Project description:Role of gut microbiome in obesity and type 2 diabetes (T2D) became apparent from several independent studies indicating that gut microbiome modulators like prebiotics may improve microbiome perturbations (dysbiosis) to ameliorate metabolic derangements. We herein isolate water soluble, nondigestible polysaccharides from five plant-based foods (acorn, quinoa, sunflower, pumpkin seeds and sago) and assess their impact on human fecal microbiome and amelioration of high-fat-diet (HFD)-induced obesity/T2D in mice.
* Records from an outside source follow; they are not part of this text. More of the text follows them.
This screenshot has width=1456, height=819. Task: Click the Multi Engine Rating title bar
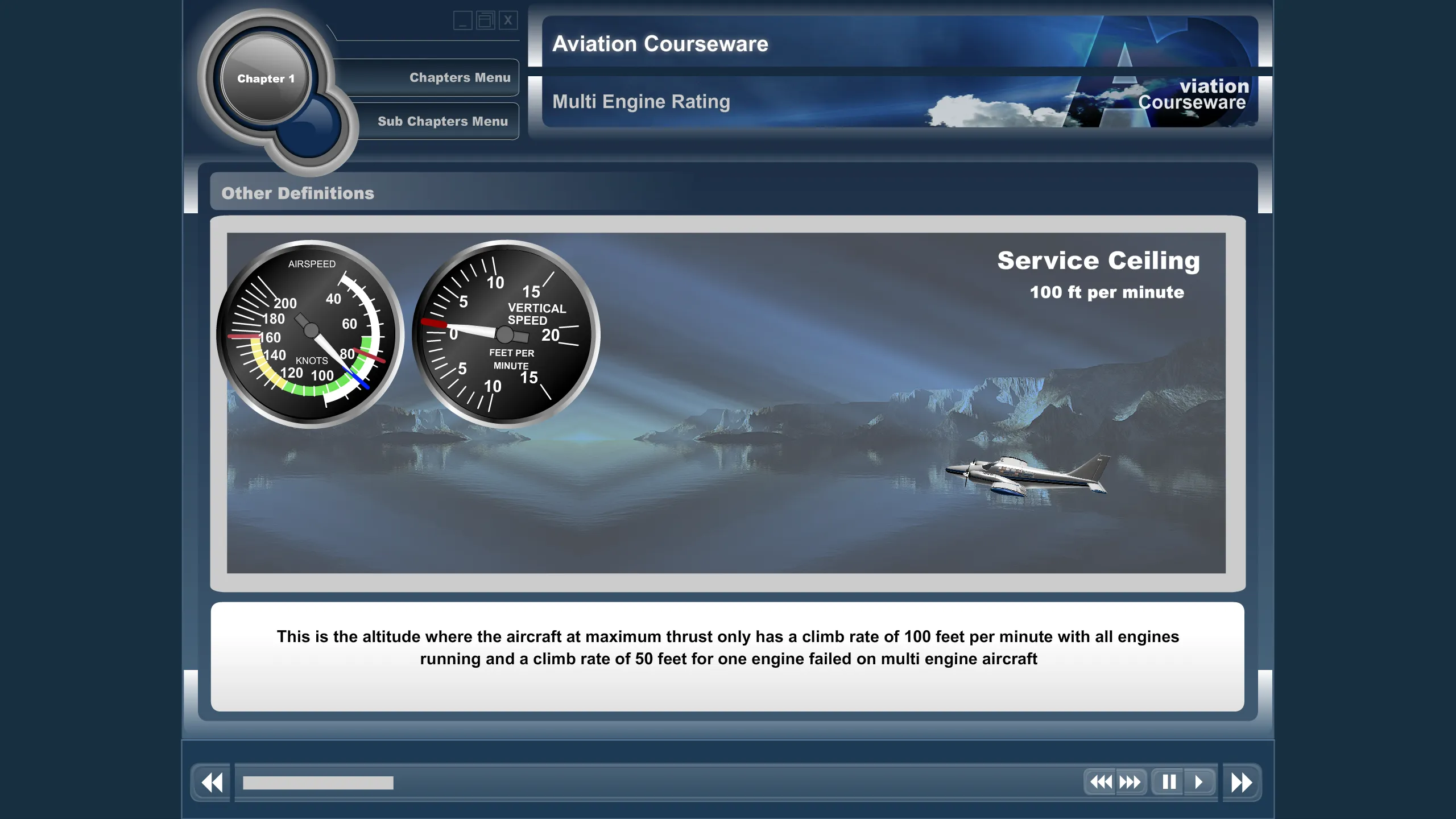642,102
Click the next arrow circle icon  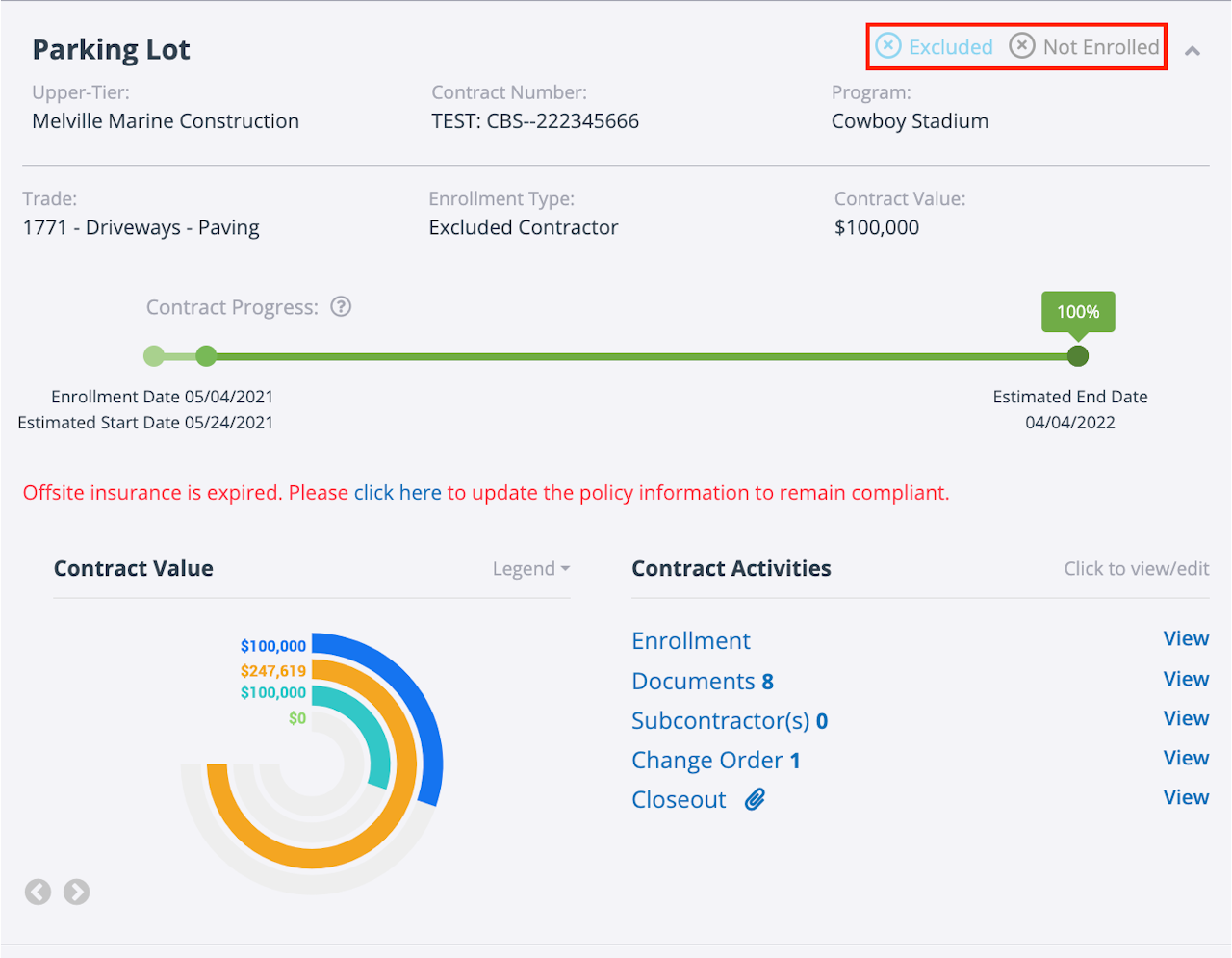click(x=77, y=893)
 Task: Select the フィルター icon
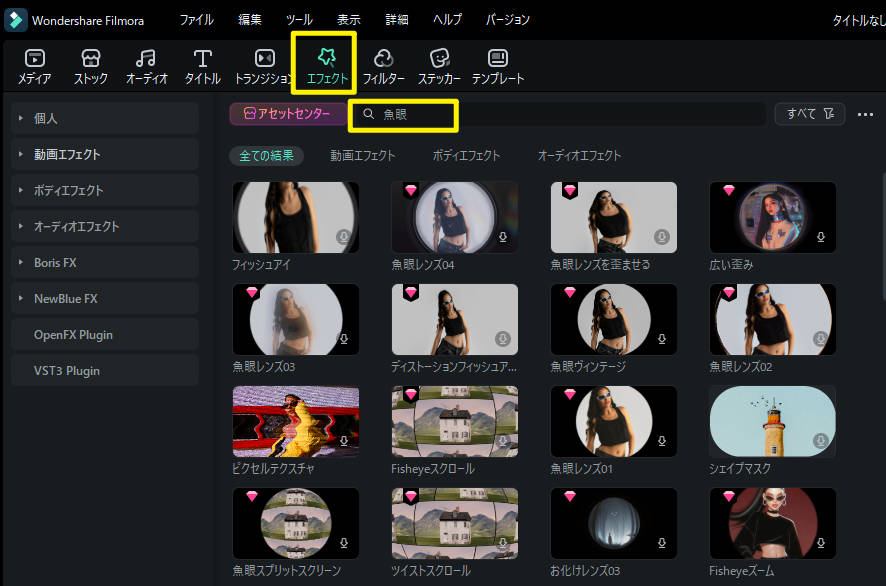(384, 65)
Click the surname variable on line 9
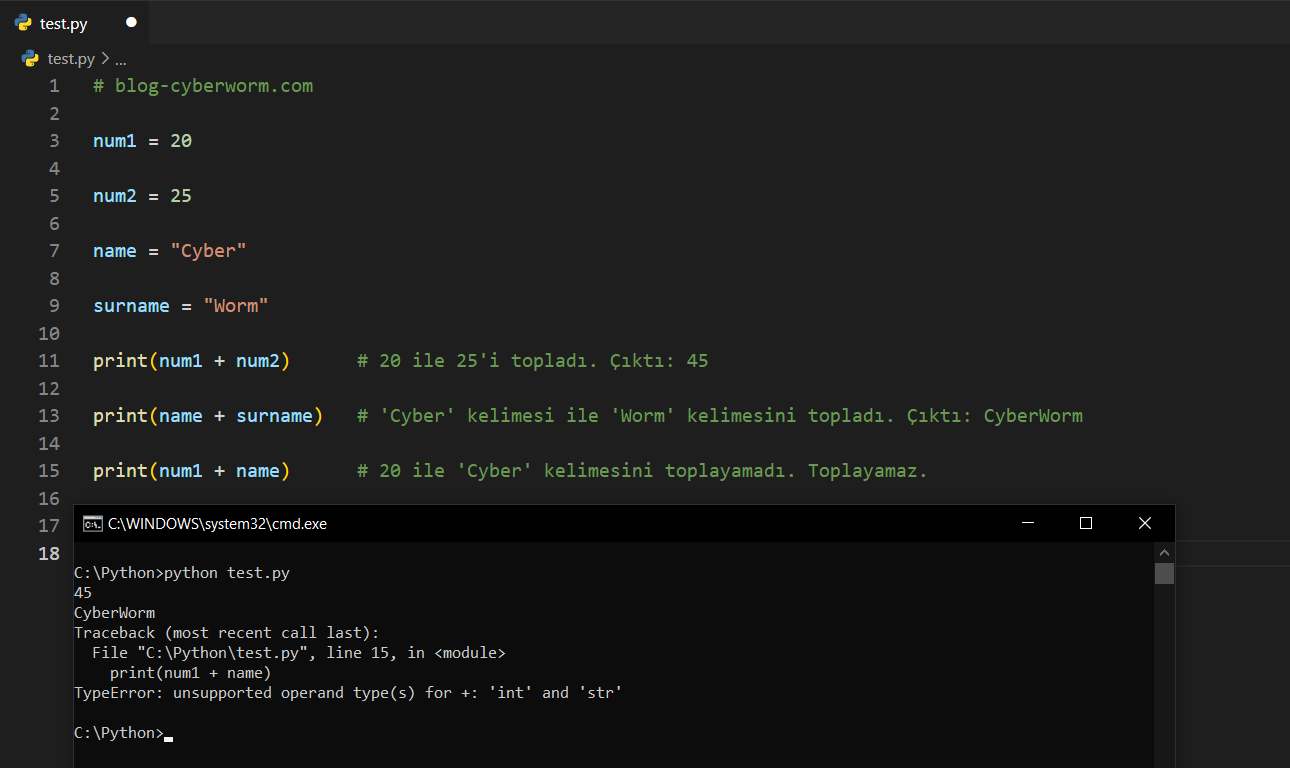The image size is (1290, 768). [x=131, y=306]
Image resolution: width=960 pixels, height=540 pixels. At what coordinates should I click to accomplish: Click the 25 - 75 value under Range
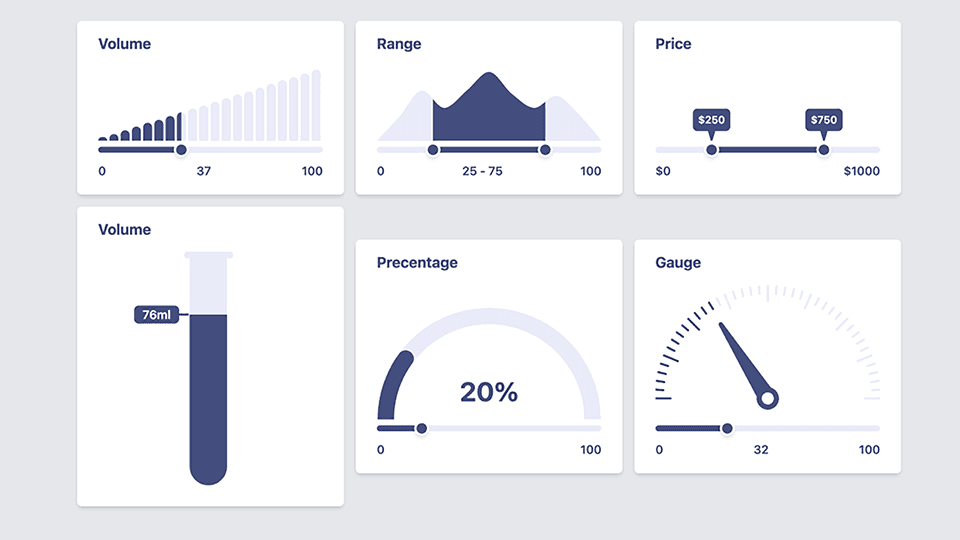pos(482,171)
During polysaccharide isolation, purification, biochemical and digestion resistance characterization, and fermentation pattern by human fecal microbiome, we select acorn- and sago-derived prebiotics (on the basis of relatively higher purity and yield and lower protein contamination) and examine their effects in comparison to inulin. Prebiotics treatments in human fecal microbiome culture system not only preserve microbial diversity but also appear to foster beneficial bacteria and short-chain fatty acids (SCFAs). Feeding of acorn- and sago-derived prebiotics ameliorates HFD-induced glucose intolerance and insulin resistance in mice, with effects comparatively superior to those seen in inulin-fed mice. Feeding of both of novel prebiotics as well as inulin increases SCFAs levels in the mouse gut. Interestingly, gut hyperpermeability and mucosal inflammatory markers were significantly reduced upon prebiotics feeding in HFD-fed mice. Hypothalamic energy signaling in terms of increased expression of pro-opiomelanocortin was also modulated by prebiotics administration. Results demonstrate that these (and/or such) novel prebiotics can ameliorate HFD-induced defects in glucose metabolism via positive modulation of gut-microbiome-brain axis and hence could be useful in preventing/treating diet-induced obesity/T2D.